If you read comics on Instagram (AKA Instagram comics), it won’t take too many to see that the genre leans much more comfortably on the newspaper comic side for the comic spectrum of newspaper-to-graphic novel. The small size and uniformity of the visual space on Instagram makes it extremely difficult, if not impossible, to pull off the more eccentric compositions available to artists who have an entire 8 1/2 by 11 to work with. The limits encourage creativity and no one was more a champion of the medium than Bill Watterson, most famously known for Calvin and Hobbes.

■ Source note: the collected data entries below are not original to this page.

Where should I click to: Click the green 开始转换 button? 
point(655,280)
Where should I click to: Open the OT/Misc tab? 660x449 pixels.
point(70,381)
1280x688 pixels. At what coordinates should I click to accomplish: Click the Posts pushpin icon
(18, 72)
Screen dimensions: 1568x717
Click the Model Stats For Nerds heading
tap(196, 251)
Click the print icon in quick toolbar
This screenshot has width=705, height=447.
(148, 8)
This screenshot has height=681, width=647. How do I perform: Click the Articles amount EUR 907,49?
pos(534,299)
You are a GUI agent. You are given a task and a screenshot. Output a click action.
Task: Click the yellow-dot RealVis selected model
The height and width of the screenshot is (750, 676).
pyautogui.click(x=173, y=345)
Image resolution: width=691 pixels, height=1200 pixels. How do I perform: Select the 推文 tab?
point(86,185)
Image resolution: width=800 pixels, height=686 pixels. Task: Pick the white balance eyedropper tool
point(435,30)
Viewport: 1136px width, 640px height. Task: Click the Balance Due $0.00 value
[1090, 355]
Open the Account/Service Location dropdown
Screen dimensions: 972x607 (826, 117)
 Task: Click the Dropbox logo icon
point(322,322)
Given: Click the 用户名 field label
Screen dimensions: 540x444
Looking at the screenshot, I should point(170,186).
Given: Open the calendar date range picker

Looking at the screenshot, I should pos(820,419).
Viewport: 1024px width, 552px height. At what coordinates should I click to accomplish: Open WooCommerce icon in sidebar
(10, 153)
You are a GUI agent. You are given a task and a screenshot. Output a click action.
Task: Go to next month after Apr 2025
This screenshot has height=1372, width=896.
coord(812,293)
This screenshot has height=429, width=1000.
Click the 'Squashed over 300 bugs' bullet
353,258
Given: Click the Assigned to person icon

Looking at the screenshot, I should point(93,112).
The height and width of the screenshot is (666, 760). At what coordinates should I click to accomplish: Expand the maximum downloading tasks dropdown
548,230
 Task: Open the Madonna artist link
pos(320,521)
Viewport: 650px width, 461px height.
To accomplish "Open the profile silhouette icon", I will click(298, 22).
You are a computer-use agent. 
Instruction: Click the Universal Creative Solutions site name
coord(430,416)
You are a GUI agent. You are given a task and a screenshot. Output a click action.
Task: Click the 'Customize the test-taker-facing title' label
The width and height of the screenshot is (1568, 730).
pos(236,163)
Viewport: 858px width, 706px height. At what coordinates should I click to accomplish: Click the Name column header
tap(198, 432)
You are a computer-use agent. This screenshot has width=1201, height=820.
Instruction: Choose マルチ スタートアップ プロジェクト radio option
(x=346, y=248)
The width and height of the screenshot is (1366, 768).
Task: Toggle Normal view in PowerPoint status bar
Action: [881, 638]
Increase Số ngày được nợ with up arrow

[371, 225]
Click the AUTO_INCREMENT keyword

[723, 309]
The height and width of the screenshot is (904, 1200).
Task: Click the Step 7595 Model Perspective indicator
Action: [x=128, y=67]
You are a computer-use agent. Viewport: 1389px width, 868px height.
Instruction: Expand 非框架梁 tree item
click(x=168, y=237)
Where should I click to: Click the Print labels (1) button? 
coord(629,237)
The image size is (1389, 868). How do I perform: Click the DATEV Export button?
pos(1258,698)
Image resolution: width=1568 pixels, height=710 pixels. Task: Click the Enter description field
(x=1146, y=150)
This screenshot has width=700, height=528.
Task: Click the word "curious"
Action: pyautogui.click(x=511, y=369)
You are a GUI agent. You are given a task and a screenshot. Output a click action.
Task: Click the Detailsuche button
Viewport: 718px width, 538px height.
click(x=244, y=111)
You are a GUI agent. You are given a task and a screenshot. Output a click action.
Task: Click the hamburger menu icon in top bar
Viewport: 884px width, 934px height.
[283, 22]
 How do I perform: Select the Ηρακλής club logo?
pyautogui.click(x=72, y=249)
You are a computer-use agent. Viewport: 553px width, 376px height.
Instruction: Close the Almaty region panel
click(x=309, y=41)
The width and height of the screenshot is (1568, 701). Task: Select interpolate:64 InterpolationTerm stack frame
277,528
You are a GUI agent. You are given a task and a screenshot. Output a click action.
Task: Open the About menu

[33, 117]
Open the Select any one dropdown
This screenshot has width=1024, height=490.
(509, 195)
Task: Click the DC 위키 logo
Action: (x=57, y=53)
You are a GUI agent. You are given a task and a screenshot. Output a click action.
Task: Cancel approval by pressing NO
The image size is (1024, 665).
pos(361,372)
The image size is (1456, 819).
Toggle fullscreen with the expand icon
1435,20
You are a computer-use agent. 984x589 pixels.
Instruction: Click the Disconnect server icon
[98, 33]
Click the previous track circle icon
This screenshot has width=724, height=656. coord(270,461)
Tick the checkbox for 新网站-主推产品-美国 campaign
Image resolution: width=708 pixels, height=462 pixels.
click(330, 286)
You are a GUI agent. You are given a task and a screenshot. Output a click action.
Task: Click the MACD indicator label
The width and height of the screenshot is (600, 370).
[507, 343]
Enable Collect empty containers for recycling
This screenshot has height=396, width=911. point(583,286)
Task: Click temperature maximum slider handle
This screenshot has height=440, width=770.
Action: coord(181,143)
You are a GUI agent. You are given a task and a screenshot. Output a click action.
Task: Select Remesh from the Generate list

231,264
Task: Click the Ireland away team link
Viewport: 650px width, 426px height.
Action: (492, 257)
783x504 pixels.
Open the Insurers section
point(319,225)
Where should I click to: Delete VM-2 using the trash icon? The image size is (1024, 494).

With the announcement of his return after 18 years, it seems an apt time to introduce a comic that channels some of the appeal of Calvin and Hobbes.

Illustrations by Tauhid Bondia

Overview

Written by Tauhid Bondia, Crabgrass is a slice-of-life comedy built on the friendship between two boys, Miles and Kevin, as they navigate childhood. School, bullies, siblings, parents, friendship, etc. are explored to paint a complicated world of childhood – much like the newspaper comic Calvin and Hobbes. The comparison between Crabgrass and Calvin and Hobbes is not only obvious but admitted. Both are warm appreciative looks at childhood, specifically boyhood, that are deeply interested in the inner lives of children. Bondia even takes some of the gags from Calvin and Hobbes, putting his own spin on them – a spin that readers of Calvin and Hobbes may find softer, gentler, and more understanding.

Miles and Kevin respectively, the two leads of Crabgrass. Illustrations by Tauhid Bondia

For the uninitiated or those born in this century, Calvin and Hobbes was about a boy – Calvin – and his imaginary friend/stuffed tiger – Hobbes – as Calvin navigated his life as an adolescent. Though the comic features numerous moments of warmth, a general survey of the comic gives the sense that Calvin was under siege. Parents, school, bullies, etc. all seemed arrayed against him. The comic would often feature Calvin walking through the snow with Hobbes, railing against a world dead set on breaking him. Nowhere was this more succinctly put than in the “Bad Day” gag. The gag would feature a routine day of Calvin’s: woken up, missing the bus, failing at school, eating yucky cafeteria food, playing alone, struggling with homework, forced into a bath. etc. with the punchline being the relief of reuniting with Hobbes or dreading another day like it. A perfect encapsulation of the daily stressors of a child.

While there is nostalgic gold for an older audience to be found in Crabgrass, the heart of the comic shows in its takes on the bits from Calvin. Kevin’s Bad Day starts with him skateboarding and then having the world’s worst string of bad interactions ending with him waiting for the bus in a cast. It replaces the existential dread of Calvin with absurd slapstick humor. And that’s the heart of Crabgrass, it’s wholesome fun. It’s truly fun to watch Miles and Kevin interact with each other and the world at large. In an age when friendships, especially male friendships, especially adult male friendships, are often complicated, complex, and strenuous; it’s comforting to be able to return to a time when relationships were as simple and easy as being the same age in the same neighborhood.

If this hits a nostalgic nerve, this is your reminder to take your multivitamin.
Script and Illustrations by Tauhid Bondia

Crabgrass is a celebration of being a child. Calvin and Hobbes ran during a time when the prevailing theory was that children should be seen and not heard. They were to be coerced into an adult shape – or “building character” as Calvin’s dad would have put it. On the other hand, Crabgrass is written now, in an age of “gentle parenting” and Bluey. Where children aren’t seen as proto-persons, but persons in and of themselves. If Calvin and Hobbes is a revolutionary cry against the pressures on children then Crabgrass is the song of victory, proclaiming childhood to be a time of exploratory thriving rather than introspective survival.

The only way to decide for yourself would be to binge Crabgrass.